> WORK INSTRUCTIONS
Only the lines from the line containing "Instruction: Click the" through the final line of the entries should be printed, exactly as given, with the pictures left out.

> RAW DATA
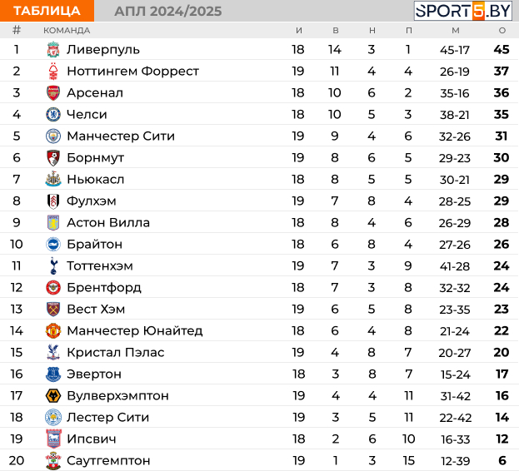Open the ТАБЛИЦА tab
This screenshot has width=519, height=471.
47,11
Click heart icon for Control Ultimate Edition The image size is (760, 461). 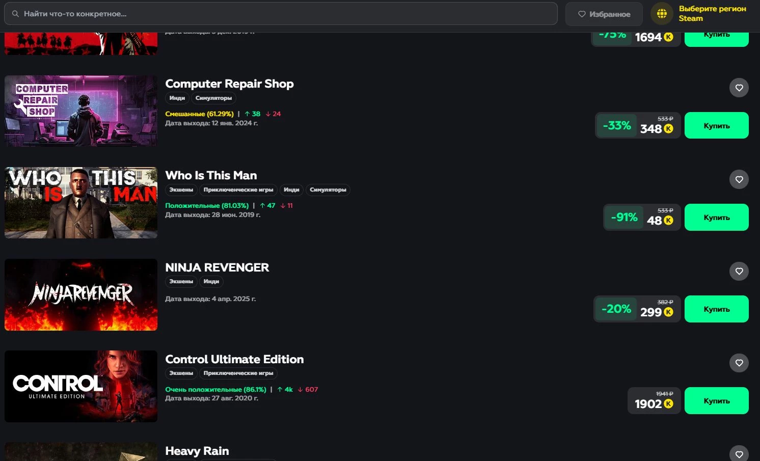pos(739,363)
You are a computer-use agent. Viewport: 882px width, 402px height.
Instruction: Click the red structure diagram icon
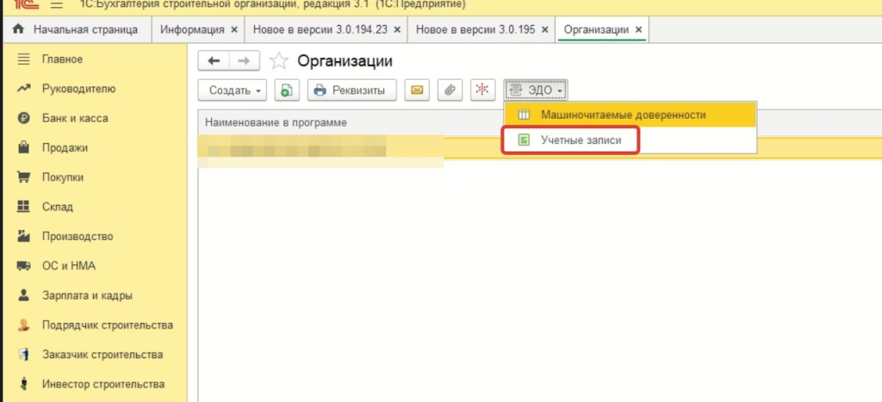(482, 90)
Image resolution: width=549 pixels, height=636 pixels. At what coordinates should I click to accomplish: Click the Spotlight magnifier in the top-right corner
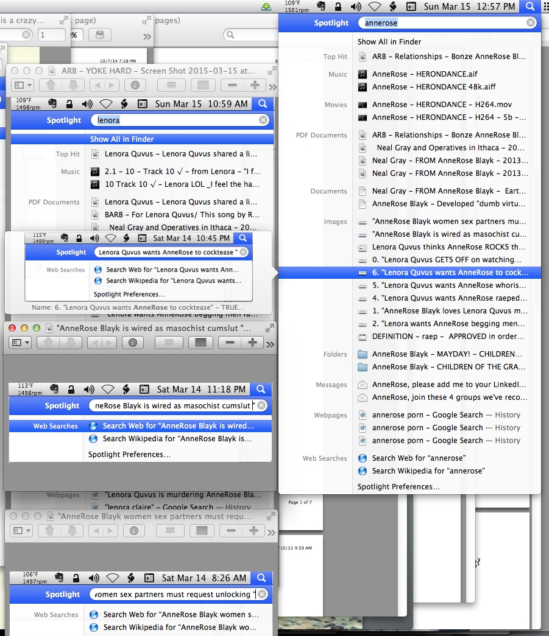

> REPLY TO THE TASK
Instruction: Click the red structure diagram icon
(482, 90)
Image resolution: width=549 pixels, height=636 pixels. At what coordinates should I click to accomplish: Click the Spotlight magnifier in the top-right corner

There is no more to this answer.